Setelah terungkap adanya korupsi dana Bansos di Kementerian Sosial, kembali ditemukan dugaan pelanggaran di lingkaran satu pemerintah yaitu pada Kementerian Pertahanan (Kemhan). Kasus ini diduga telah merugikan negara hampir 1 triliun rupiah.
Pada kamis 13 Januari lalu, pemerintah melalui Menteri Koordinator Bidang Politik, Hukum, dan Keamanan (Menko Polhukam) Mahfud MD menyebutkan adanya dugaan pelanggaran hukum dalam proyek satelit Kemhan.
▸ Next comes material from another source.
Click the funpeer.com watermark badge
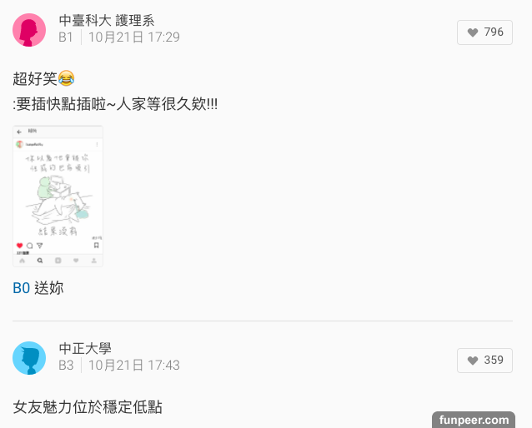The width and height of the screenshot is (532, 428). [474, 420]
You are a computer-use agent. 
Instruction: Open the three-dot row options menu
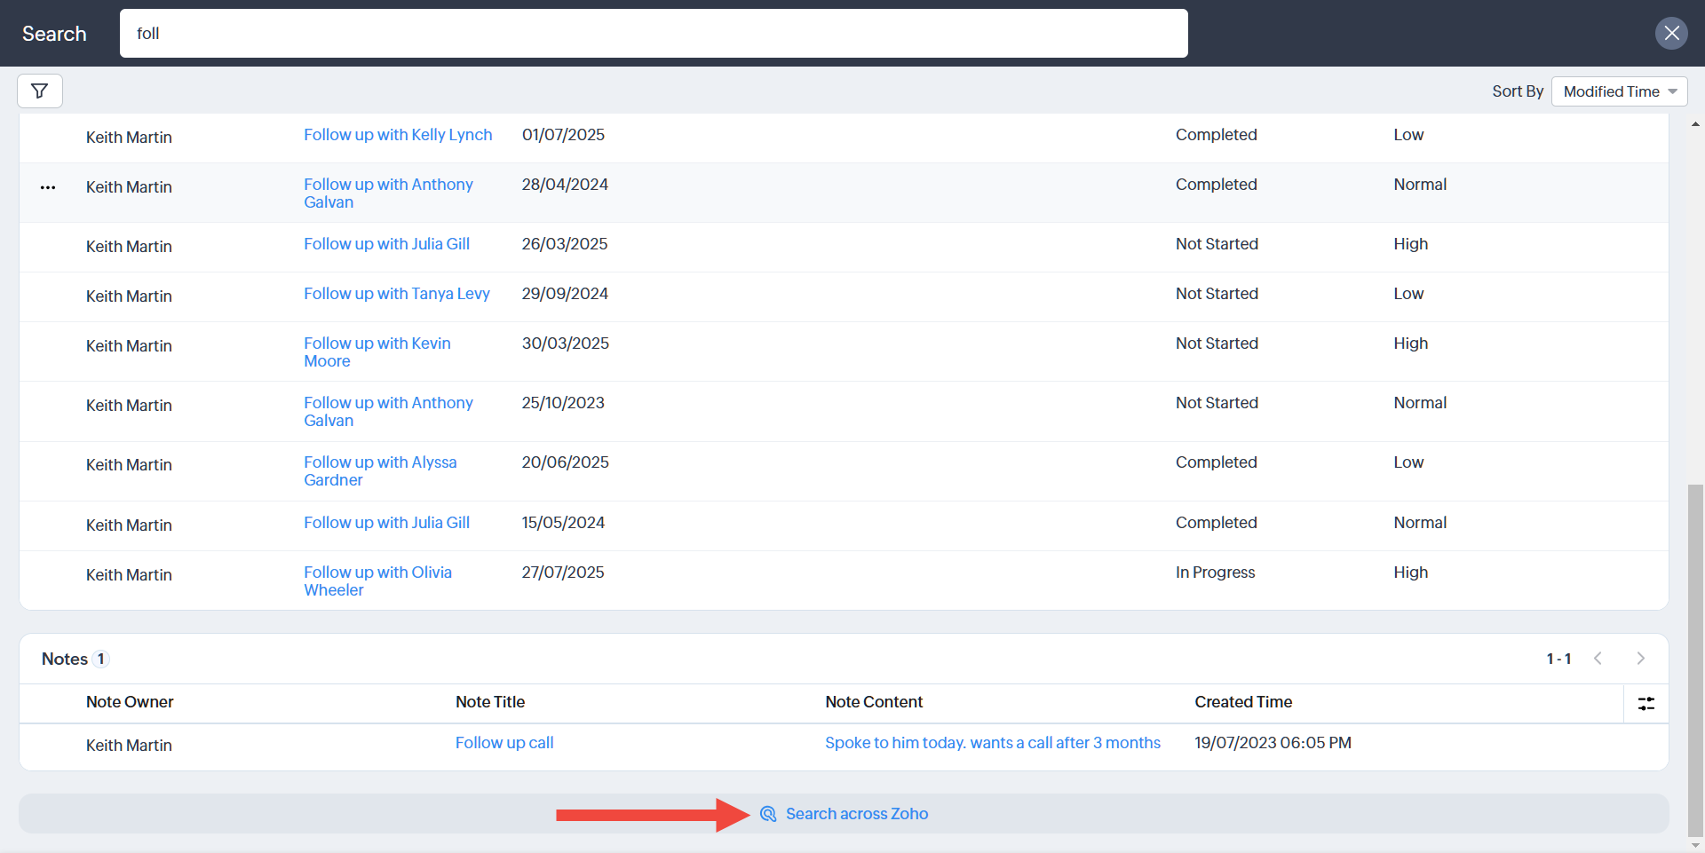click(x=48, y=187)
Proyek pengadaan satelit ini terjadi pada periode pertama presiden Joko Widodo (Jokowi) memegang pemerintahan. Kala itu Menteri Pertahanan (Menhan) masih dijabat oleh Ryamizard Ryacudu.
Merugikan Negara
Menurut Mahfud kejadian bermula ketika pada tanggal 19 Januari 2015, Satelit Garuda-1 telah keluar orbit dari Slot Orbit 123 derajat Bujur Timur (BT) sehingga terjadi kekosongan pengelolaan oleh Indonesia. Berdasarkan peraturan International Telecommunication Union (ITU), negara yang telah mendapat hak pengelolaan akan diberi waktu tiga tahun untuk mengisi kembali Slot Orbit.
Untuk mengisi kekosongan pengelolaan Slot Orbit 123 derajat BT itu Kementerian Komunikasi dan Informatika (Kominfo) memenuhi permintaan Kementerian Pertahanan (Kemhan) untuk mendapatkan hak pengelolaan Slot Orbit itu guna membangun Satelit Komunikasi Pertahanan (Satkomhan). Kemhan kemudian membuat kontrak sewa Satelit Artemis yang merupakan floater (satelit sementara pengisi orbit), milik Avanti Communication Limited (Avanti), pada tanggal 6 Desember 2015
Masalahnya saat melakukan kontrak dengan Avanti tahun 2015, Kemhan belum memiliki anggaran untuk keperluan tersebut. “Kontrak-kontrak itu dilakukan untuk membuat satelit komunikasi pertahanan dengan nilai yang sangat besar padahal anggarannya belum ada,” ujar Mahfud. Untuk membangun Satkomhan, Kemhan juga menandatangani kontrak dengan Navayo, Airbus, Detente, Hogan Lovel, dan Telesat dalam kurun waktu tahun 2015-2016, yang anggarannya juga belum tersedia. Sedangkan ketika tahun 2016, anggaran telah tersedia, namun dilakukan “self blocking” oleh Kemhan.
Kemudian, Avanti menggugat Pemerintah Indonesia di London Court of Internasional Arbitration karena Kemhan tidak membayar sewa satelit sesuai dengan nilai kontrak yang telah ditandatangani.”Pada tanggal 9 Juli 2018, pengadilan arbitrase menjatuhkan putusan yang berakibat negara telah mengeluarkan pembayaran untuk sewa Satelit Artemis, biaya arbitrase, biaya konsultan, dan biaya filing satelit sebesar ekuivalen Rp515 miliar,” lanjt Mahfud.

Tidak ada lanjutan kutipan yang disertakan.